O sagaz desenhista El Roto, da edição espanhola de EL PAÍS, publicou dias atrás seu cartum com estas palavras: “Não sei se acredito nas notícias falsas ou nas mentiras oficiais”. E referindo-se à vaidade dos homens públicos que tanto gostam de aparecer na mídia que eles amaldiçoam, escreveu: “Ser homem de palavra hoje é um arcaísmo. Agora é preciso ser homem de imagem”. Esse pode ser hoje o drama de alguns magistrados brasileiros que, em vez de se preocuparem em ser homens de palavras e não caniços que mudam com o vento ou com seus interesses políticos, preferem ser homens de imagem.

Como correspondente durante muitos anos deste jornal na Itália, tive de escrever sobre muitos de seus políticos importantes. Quando os criticava, em vez de se irritarem, todas as vezes que havia alguma reportagem sobre eles me mandavam um motorista em meu escritório com um cartão escrito à mão no qual me agradeciam a publicação. Conservo ainda alguns deles. Não era sarcasmo, era inteligência política. Uma noite, em um jantar em que me coube sentar ao lado de Giulio Andreotti, então primeiro-ministro, ao saber que era o correspondente de EL PAÍS, ele me disse: “O senhor escreve mal de mim, mas escreve”. Disse isso rindo.
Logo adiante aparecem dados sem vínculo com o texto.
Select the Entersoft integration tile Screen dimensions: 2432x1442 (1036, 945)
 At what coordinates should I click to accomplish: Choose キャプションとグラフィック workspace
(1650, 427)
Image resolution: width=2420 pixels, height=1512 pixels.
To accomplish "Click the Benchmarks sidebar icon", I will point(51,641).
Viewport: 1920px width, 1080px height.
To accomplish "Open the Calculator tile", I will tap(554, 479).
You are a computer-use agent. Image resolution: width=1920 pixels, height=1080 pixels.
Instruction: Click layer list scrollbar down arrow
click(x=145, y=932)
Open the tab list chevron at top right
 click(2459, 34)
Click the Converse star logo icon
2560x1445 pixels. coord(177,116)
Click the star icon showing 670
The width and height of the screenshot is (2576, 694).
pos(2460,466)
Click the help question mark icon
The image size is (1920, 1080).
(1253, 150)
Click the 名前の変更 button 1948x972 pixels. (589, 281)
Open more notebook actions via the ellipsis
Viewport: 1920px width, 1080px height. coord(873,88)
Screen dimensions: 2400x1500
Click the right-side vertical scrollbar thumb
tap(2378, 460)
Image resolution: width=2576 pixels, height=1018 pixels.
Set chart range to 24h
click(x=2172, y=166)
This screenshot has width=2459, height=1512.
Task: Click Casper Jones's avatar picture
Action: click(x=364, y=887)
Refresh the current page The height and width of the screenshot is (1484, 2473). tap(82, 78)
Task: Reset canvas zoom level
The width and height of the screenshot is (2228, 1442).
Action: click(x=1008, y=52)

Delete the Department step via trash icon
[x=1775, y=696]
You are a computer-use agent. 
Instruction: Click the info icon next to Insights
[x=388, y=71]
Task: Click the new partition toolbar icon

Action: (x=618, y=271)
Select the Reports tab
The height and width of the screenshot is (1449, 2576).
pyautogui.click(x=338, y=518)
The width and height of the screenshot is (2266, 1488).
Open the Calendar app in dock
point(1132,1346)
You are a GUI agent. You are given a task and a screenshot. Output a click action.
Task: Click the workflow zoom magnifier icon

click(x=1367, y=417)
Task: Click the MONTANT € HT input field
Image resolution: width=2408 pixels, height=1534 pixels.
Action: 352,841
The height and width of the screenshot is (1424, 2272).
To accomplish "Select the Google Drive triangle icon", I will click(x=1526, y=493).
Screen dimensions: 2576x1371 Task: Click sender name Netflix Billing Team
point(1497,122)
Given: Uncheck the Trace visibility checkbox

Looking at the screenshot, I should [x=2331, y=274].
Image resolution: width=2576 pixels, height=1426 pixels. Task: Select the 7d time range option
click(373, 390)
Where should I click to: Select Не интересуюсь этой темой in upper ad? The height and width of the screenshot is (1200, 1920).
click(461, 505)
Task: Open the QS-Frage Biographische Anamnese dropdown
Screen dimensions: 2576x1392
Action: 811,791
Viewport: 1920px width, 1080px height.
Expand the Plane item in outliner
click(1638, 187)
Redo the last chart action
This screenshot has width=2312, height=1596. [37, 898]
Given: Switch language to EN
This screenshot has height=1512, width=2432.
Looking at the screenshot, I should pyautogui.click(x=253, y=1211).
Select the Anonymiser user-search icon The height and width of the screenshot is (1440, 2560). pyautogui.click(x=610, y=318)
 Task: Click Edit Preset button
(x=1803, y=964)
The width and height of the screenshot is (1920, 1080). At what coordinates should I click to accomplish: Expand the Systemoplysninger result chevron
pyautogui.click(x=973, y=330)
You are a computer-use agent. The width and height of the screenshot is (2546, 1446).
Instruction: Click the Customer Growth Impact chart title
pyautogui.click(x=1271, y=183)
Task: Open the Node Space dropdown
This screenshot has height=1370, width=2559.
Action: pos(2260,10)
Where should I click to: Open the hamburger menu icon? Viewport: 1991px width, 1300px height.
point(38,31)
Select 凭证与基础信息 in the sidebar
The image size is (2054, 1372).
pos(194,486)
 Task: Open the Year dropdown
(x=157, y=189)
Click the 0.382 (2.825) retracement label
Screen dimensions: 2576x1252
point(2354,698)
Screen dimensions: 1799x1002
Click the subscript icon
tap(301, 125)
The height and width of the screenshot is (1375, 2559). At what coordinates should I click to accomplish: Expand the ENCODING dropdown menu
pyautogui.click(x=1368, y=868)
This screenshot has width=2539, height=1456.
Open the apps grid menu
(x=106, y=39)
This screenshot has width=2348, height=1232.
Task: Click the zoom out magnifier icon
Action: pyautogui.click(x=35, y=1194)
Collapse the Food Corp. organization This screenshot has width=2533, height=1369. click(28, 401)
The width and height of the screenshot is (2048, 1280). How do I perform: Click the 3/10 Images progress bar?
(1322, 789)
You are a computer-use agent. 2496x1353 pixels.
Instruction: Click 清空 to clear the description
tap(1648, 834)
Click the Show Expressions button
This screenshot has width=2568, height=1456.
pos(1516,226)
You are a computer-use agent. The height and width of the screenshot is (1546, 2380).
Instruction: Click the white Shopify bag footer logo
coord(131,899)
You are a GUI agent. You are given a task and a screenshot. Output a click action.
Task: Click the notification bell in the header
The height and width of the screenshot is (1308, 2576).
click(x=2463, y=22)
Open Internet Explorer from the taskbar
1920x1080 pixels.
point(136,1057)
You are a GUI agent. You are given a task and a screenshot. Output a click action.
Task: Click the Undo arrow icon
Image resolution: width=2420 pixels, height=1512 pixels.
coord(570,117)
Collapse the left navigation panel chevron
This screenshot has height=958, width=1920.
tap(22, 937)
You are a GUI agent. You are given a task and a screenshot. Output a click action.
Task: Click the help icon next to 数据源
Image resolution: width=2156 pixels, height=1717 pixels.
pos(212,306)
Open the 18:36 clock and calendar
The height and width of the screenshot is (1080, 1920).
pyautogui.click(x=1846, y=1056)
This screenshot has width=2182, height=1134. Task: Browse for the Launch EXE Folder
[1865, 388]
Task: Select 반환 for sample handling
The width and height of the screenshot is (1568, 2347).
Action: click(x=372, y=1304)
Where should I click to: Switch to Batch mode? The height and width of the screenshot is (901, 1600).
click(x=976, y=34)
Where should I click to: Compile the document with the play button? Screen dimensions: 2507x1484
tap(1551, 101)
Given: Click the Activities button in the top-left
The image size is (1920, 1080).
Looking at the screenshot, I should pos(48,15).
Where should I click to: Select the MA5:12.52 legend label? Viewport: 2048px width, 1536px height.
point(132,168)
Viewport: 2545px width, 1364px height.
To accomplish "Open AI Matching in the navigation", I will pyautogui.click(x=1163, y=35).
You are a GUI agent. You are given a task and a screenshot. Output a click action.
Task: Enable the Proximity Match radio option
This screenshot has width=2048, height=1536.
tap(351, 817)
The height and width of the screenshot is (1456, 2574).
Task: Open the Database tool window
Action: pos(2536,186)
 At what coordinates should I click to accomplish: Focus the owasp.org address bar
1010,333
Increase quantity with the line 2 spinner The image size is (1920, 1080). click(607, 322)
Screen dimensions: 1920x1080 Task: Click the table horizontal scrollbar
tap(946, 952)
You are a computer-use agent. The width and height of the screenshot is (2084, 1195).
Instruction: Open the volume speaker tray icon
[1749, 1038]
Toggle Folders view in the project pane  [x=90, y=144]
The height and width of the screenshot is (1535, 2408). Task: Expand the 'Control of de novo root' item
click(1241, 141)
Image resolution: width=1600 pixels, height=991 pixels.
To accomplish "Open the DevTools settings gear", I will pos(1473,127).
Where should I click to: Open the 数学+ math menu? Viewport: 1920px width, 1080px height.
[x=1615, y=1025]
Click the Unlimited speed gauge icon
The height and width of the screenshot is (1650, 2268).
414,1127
Os grandes estadistas, os políticos ou juízes importantes costumam estar acima das possíveis críticas da mídia. Eles devem saber que a crítica ao poder faz parte da defesa da democracia. Nesse sentido, com a admiração pelos silêncios de Rosa Weber, mais frutíferos que a fanfarronice de alguns de seus colegas, quero recordar que Dilma Rousseff, em seu discurso de posse como presidenta, afirmou: “Prefiro o barulho da imprensa livre ao silêncio das ditaduras”. E ela conheceu a ditadura em sua própria carne. Dilma encontrou em seu gabinete um projeto do PT do último Governo Lula para o “controle social dos meios de comunicação”, um eufemismo para indicar a censura. Pelo que sei Dilma mandou deixá-lo num canto e nunca se voltou a falar dele. Seria triste hoje que os dardos contra a imprensa chegassem do palácio do Supremo, templo das garantias de todas as liberdades que a Constituição consagra. Uma das não menos importante é a liberdade de expressão para que a sociedade possa controlar o poder. Todos os poderes.

Também a imprensa? Também, mas só nos tribunais de Justiça, não a partir deles.